SNPで病気や体質の予測
下記エントリについて。
MYCODEとGenelifeの遺伝子検査結果を比較してわかったこと | 遺伝子と三角
ちょっと前に身長を予測する遺伝的因子の論文が出ていた。
http://www.nature.com/ng/journal/v46/n11/full/ng.3097.html
これによると、身長に影響する遺伝的因子はヒトゲノム上に697箇所あり、それによって身長の分散の15%程度が説明できるとのこと。これは「たった15%しか説明できない」、「これらの遺伝的因子で身長の予測はほとんどできない」と読む。
過去の双生児研究*1から、身長のうち80-90%程度は遺伝的情報によって説明可能と推定されている。これが本当なら身長はわりと正確に予測できそうなものなのだが。
ただし、この研究は線形混合モデルでDNAチップ(GenelifeとかMYCODEが使ってるのと同じもの)全体による説明分散を求めたところ、60%程度だったとのこと。現時点では15%まで説明できる因子しか判明していないが、残り45%ぶんを説明できるデータは、今手元にあるDNAチップの結果の中にあるらしい。

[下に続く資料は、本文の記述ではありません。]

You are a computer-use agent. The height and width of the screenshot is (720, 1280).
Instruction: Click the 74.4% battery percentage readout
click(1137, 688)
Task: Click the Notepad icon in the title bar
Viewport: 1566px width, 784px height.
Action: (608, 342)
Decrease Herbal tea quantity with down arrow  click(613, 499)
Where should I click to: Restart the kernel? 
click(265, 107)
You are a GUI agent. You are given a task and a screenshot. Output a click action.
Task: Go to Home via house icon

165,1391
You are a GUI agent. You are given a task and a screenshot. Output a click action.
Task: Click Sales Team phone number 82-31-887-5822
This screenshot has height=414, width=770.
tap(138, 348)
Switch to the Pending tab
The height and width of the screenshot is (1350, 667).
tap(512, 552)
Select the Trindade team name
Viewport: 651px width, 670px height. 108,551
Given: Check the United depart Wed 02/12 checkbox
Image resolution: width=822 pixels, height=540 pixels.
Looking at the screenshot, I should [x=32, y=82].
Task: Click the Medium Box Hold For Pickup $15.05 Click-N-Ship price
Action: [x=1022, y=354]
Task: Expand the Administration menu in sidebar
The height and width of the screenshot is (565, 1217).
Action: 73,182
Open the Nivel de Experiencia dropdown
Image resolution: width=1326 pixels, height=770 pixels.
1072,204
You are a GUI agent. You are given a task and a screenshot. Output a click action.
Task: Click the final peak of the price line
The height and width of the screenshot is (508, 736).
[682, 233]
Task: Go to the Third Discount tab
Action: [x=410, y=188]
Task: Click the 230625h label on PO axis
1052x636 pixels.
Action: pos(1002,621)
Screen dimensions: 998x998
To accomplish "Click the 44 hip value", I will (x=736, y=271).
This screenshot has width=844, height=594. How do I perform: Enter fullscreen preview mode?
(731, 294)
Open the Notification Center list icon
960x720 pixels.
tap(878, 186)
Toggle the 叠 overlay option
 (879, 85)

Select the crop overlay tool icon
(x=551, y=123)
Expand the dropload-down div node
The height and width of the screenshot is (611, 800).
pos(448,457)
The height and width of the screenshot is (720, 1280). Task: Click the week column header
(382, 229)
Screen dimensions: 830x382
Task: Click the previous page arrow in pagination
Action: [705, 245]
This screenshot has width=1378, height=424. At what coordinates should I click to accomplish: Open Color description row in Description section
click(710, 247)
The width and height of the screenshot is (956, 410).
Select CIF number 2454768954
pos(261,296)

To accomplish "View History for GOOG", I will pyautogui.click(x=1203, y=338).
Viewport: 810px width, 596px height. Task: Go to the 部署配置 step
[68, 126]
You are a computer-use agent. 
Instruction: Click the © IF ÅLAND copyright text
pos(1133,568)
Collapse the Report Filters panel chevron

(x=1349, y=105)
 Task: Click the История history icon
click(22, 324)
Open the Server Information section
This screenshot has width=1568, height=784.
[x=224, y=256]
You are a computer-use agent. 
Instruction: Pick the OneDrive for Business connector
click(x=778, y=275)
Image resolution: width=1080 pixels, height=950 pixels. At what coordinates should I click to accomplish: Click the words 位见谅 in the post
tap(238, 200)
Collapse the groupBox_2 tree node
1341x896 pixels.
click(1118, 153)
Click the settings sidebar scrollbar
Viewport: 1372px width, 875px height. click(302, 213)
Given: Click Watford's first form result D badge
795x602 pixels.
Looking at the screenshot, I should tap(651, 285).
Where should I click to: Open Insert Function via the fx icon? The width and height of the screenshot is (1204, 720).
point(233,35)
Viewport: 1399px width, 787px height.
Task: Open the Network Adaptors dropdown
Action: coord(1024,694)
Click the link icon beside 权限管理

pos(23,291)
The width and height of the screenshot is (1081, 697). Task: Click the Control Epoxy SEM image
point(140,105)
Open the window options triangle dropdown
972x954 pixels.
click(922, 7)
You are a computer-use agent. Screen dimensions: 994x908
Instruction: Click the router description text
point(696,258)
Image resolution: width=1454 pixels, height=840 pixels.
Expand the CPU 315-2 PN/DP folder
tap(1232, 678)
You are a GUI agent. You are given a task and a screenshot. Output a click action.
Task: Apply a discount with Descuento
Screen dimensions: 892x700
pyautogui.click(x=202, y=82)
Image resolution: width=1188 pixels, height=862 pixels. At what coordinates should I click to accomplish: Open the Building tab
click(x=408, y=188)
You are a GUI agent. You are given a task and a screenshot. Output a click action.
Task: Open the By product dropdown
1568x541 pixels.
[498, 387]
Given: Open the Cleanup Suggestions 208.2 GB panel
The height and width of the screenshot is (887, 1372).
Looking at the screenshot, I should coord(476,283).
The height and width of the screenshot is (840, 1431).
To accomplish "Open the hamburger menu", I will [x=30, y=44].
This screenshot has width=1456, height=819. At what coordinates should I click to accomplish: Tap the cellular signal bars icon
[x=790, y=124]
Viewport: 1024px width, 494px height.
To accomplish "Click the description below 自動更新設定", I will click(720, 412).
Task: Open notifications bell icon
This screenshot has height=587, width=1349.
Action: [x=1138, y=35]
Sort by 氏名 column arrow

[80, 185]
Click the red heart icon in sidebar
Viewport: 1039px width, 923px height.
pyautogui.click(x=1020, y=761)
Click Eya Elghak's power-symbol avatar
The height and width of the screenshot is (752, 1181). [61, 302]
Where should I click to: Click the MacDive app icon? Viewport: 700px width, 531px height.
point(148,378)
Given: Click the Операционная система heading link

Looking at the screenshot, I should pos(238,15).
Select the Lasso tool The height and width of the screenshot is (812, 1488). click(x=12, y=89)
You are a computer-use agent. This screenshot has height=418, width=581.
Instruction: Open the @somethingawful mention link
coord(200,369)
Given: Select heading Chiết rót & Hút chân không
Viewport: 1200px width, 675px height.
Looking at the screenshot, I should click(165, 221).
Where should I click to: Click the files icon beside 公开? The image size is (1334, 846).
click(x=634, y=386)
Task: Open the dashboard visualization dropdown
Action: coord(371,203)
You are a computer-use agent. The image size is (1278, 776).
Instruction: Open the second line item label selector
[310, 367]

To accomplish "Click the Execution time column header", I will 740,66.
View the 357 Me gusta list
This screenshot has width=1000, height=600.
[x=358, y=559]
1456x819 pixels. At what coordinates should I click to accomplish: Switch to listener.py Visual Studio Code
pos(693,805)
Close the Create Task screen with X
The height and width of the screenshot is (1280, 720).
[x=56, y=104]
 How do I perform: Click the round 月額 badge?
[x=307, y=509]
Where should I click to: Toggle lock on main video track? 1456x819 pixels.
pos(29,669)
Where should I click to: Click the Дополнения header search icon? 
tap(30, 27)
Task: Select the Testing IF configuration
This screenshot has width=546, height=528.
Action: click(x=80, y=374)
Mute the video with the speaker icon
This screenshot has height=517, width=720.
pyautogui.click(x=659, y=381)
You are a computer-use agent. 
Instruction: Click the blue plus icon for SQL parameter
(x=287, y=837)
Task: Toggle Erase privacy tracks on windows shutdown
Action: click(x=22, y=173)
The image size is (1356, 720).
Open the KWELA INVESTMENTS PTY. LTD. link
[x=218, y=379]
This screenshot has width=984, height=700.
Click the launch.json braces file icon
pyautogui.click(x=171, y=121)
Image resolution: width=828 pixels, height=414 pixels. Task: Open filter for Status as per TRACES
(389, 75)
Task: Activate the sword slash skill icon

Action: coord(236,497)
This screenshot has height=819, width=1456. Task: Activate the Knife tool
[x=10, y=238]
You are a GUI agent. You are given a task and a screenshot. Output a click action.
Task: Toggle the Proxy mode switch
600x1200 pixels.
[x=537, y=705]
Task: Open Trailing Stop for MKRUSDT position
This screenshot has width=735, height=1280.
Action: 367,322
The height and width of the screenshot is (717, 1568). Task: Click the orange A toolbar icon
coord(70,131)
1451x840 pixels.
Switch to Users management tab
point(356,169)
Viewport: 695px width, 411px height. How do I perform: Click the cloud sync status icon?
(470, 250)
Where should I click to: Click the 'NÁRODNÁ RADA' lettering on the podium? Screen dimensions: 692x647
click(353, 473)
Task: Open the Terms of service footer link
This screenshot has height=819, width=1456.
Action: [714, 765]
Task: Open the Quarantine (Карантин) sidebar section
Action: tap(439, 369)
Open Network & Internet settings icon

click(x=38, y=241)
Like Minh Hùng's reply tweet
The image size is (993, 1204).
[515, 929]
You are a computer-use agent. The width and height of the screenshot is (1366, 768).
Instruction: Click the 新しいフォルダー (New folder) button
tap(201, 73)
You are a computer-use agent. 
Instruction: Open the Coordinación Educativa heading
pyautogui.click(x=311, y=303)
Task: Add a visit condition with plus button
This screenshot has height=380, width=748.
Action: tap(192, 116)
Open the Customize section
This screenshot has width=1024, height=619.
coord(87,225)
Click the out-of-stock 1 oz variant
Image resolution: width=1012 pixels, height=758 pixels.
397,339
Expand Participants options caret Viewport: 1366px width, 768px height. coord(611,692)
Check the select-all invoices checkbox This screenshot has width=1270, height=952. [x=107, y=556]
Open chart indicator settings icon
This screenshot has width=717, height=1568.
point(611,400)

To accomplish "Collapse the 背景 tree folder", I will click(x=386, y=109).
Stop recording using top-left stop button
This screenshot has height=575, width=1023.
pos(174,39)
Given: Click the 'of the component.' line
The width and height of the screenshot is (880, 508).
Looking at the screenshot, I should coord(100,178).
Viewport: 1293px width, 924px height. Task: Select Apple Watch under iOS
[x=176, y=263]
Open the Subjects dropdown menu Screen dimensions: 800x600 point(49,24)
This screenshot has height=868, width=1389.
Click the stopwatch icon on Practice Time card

たぶん多くのありふれた疾患なども同じような状況であろうと思われている(数字はそれぞれ異なるが)。
現状としての世界的なレベルでの把握は
- ありふれた病気(2型糖尿病、痛風など)の発症に影響する遺伝的因子は少なくとも数百、多分数千ある
- 現在の最先端の研究では、そのうち一部しか明らかにしていない
- 時間が経てば、例えば身長なら60%程度説明できるようになるかも。
という感触であろうと思われる。
ちなみ現行の「DTC」と呼ばれる商業ゲノム検査サービスは、通常一つの病気や体質について数個、多くて数十個の遺伝的変異を調べていると思われるが、その予測能については、まあとにかくこの文章を見て判断していただければ幸いである。